Starting this week, passengers at Charlotte/Douglas International Airport can walk up to the granite counter by the food court, pass through the sliding glass door and sit at a booth where they can surf the Internet.

The center will offer the first public wireless Internet access at the airport -- a service officials say should be popular among business and leisure travelers.

The business center will have a lounge area where passengers with laptops and wireless Internet cards can access the Internet for free. The airport will charge for access to the booths, which offer more privacy, but officials had not yet settled on a price last week.

The business center also will offer access to copiers, phones, fax machines and conference rooms, and it will sell phone and computer accessories.

In opening an independent, full-service business center, the airport is venturing into rare territory. Many big airports, including New York's LaGuardia and Chicago's O'Hare, have centers operated by national companies. Corporate interests that operate such centers say it's a booming enterprise, as business travelers return to the skies and look for ways to maximize their time.

Charlotte's center is overseen by the airport and staffed by HMSHost, which operates the airport's concessions. Charlotte-based Bank of America Corp. is sponsoring the business center, under a two-year agreement that pays the city $425,000 a year in exchange for lending the bank's name to the center, two ATMs at the center's entrance and a nearby kiosk to sell bank products.

Travelers have long asked for a business center at the airport -- and not just business travelers, says Haley Gentry, the airport's public affairs manager.

"It could be a vacation traveler who needs a copy of their passport, or you could be going to a presentation and they made changes to the presentation on the way there and you need a copy," she said. "It's been something we've been missing in our customer service offerings."

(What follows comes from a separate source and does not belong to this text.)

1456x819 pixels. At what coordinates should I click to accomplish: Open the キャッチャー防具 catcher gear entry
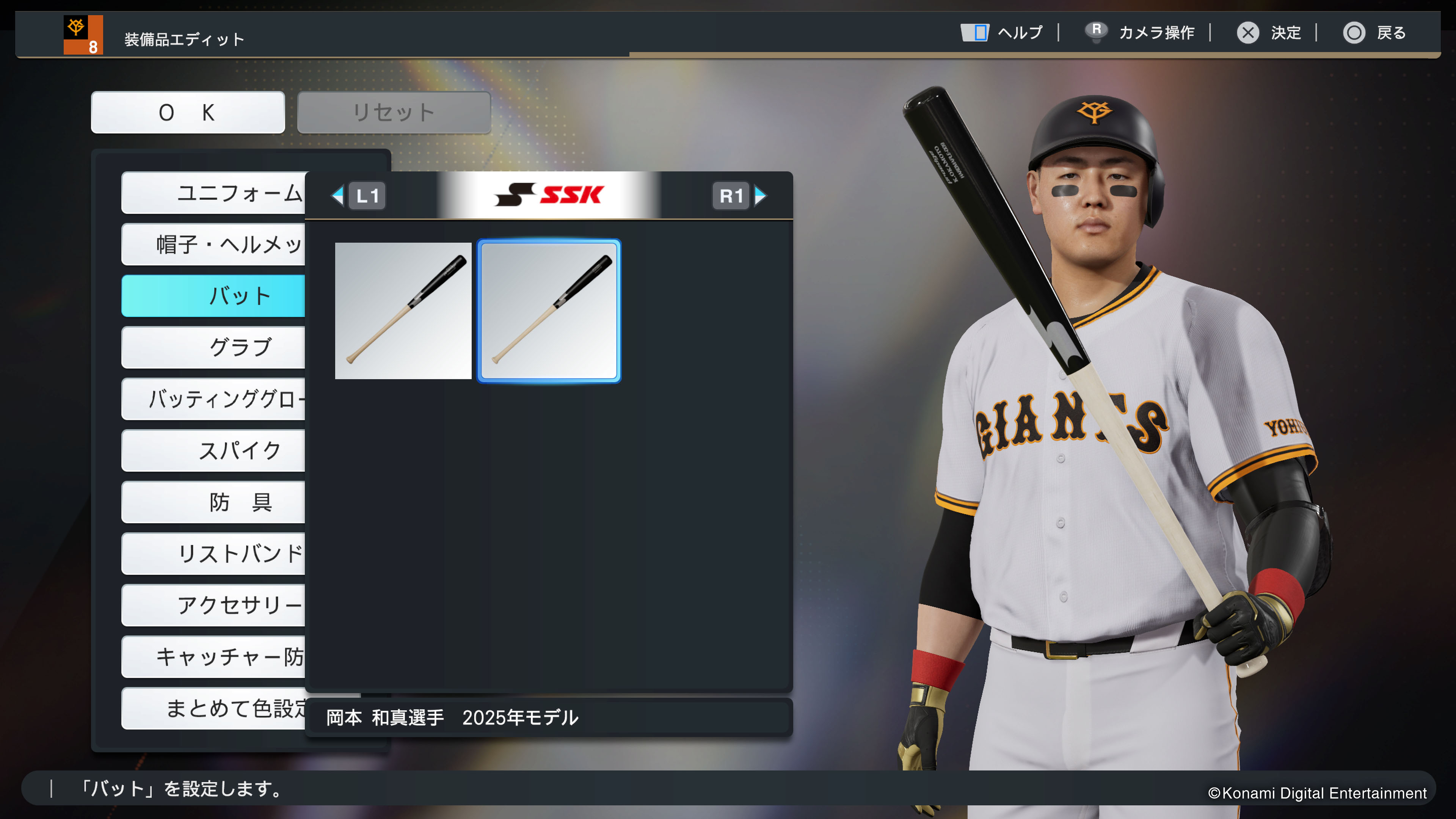tap(213, 657)
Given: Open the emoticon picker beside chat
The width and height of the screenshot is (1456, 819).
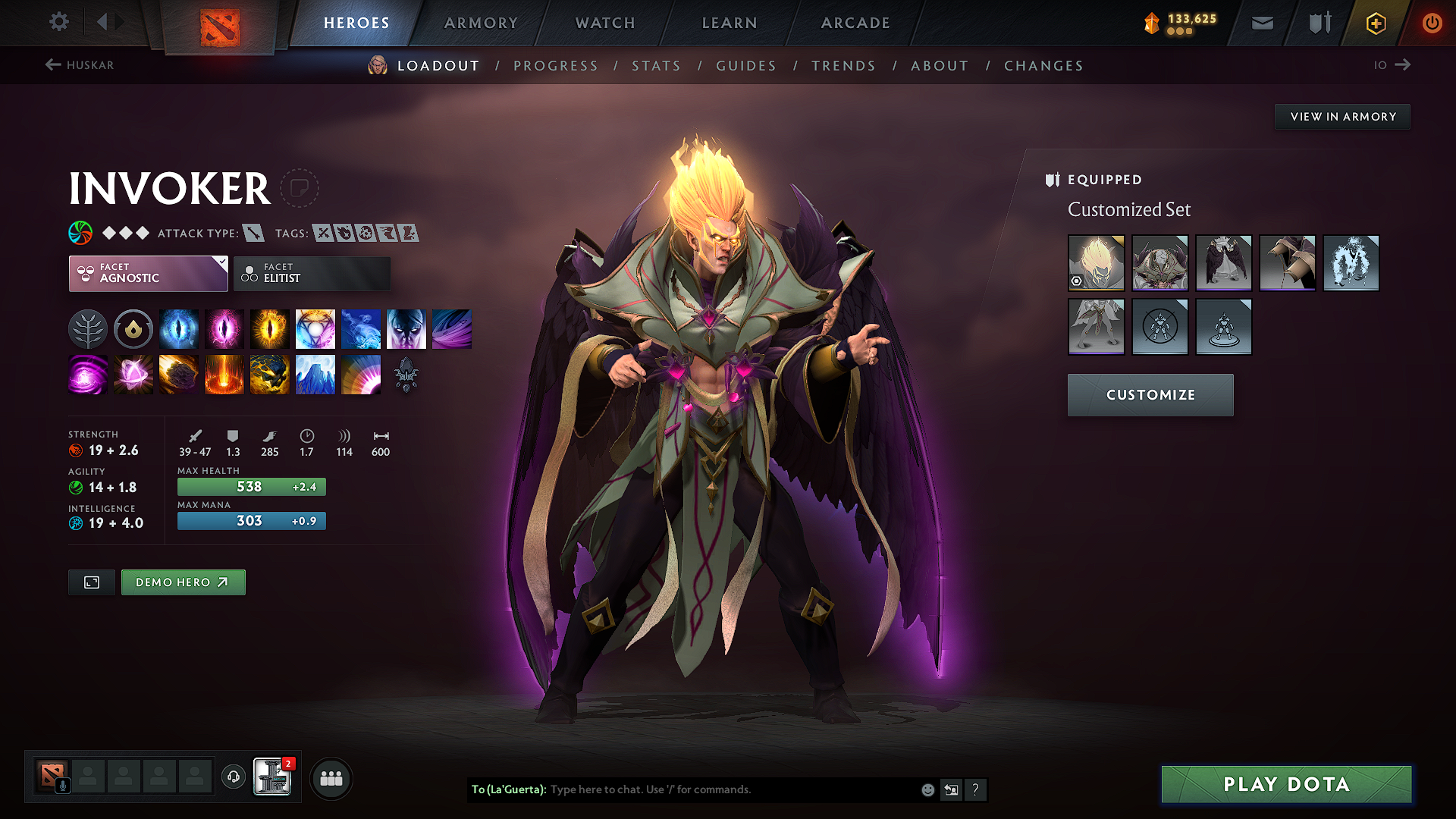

At a sneak peek for the Observer last week, workers were finishing work on the reception desk at the front of the center, while others examined architectural plans to figure out Internet wiring.

On the left side of the center, in a separate and futuristic-looking room, are 11 booths, each with white, wing-shaped canopies designed to mute noise. All will have phones. Four will have computers, and the rest will have connections for laptops.

To the right sits a lounge, which will have chairs and could be used for a future expansion of the booths. Two conference rooms are at the back of the 2,300-square-foot center.

"It's high-tech, ready for the businessman," said Billy Bowers of The Bowers Group LLC, which was finishing construction last week.

The center will be open between 6 a.m. and 10 p.m. and will be staffed by several attendants, some of whom used to work at the airport's US Airways clubs.

Airport officials say the center is not designed to compete with the clubs, which require membership or a fee to enter and do not offer photocopying, or computer rentals.

"There's really no major overlap there," Gentry said.

Companies who run airport business centers in other parts of the country say they're growing in popularity.

At Laptop Lane, a division of Austin, Texas-based Wayport Inc., revenue has increased steadily each month, as travelers seek privacy while they work, said spokeswoman Michele Fanning. The company has 15 locations at nine major airports.

The most popular service is Internet access, Fanning said, although making phone calls and buying phone accessories also are big draws.

Even after the 9-11 attacks, the company did not see a drop-off in business, she said.

"People were having to get to the airport two or three hours in advance and needed to stay productive," she said.